● Your task: Can you retype the material exactly as it appears, from the line containing "Describe the element" through the line containing "center [11, 42].", including both of those lines?

● Data for review:
^^^^^^^^

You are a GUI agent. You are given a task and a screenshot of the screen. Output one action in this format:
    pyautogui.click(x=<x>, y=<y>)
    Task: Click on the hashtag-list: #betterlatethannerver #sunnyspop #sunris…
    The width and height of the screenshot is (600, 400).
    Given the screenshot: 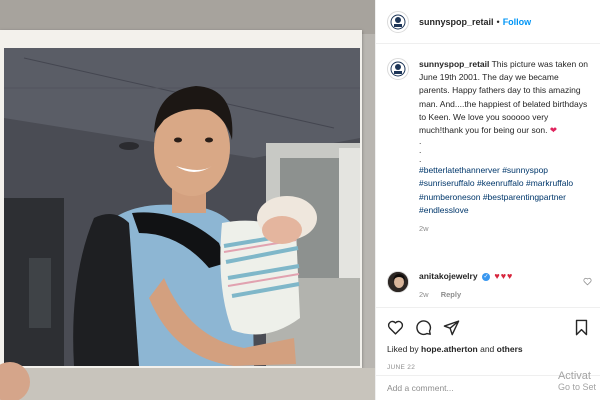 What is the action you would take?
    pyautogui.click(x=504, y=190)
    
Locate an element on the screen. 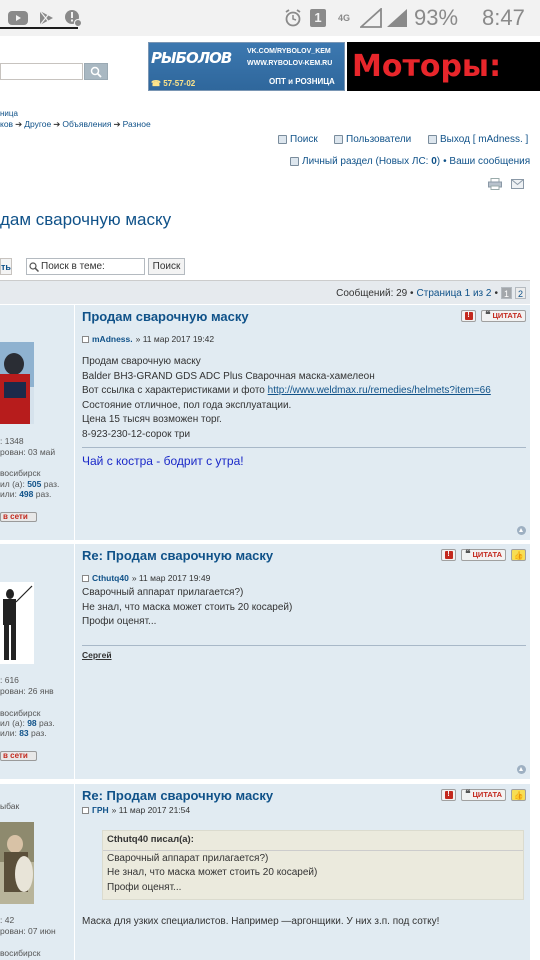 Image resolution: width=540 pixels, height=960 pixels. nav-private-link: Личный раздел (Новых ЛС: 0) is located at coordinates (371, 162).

^^^^^^^^

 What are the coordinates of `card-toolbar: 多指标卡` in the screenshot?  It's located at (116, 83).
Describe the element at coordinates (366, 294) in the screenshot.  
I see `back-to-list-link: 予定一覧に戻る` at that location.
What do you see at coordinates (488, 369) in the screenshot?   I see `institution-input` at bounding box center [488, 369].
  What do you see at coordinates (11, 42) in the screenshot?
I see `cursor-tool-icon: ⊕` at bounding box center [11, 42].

^^^^^^^^

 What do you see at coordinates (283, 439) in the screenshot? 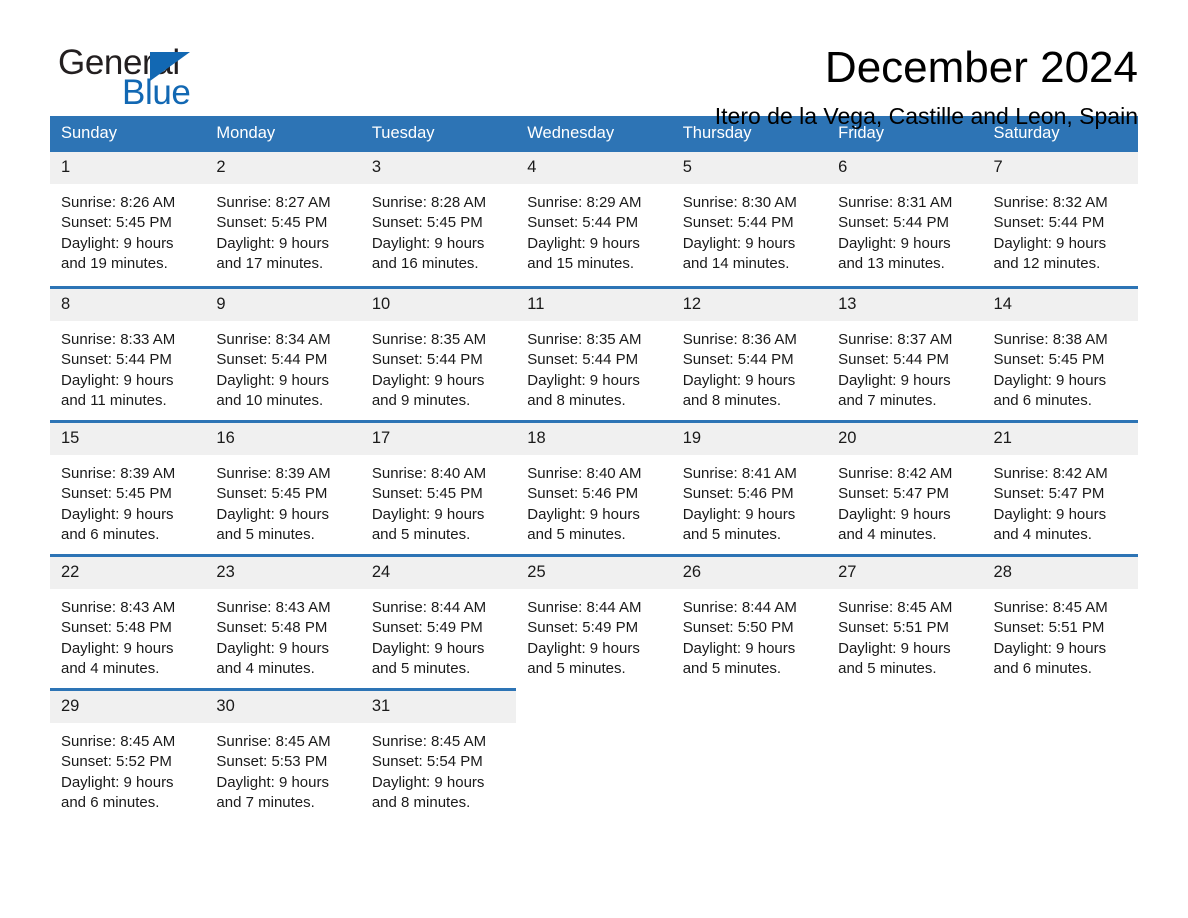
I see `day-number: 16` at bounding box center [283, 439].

^^^^^^^^

● Your response:
Describe the element at coordinates (366, 294) in the screenshot.  
I see `back-to-list-link: 予定一覧に戻る` at that location.
What do you see at coordinates (488, 369) in the screenshot?   I see `institution-input` at bounding box center [488, 369].
  What do you see at coordinates (11, 42) in the screenshot?
I see `cursor-tool-icon: ⊕` at bounding box center [11, 42].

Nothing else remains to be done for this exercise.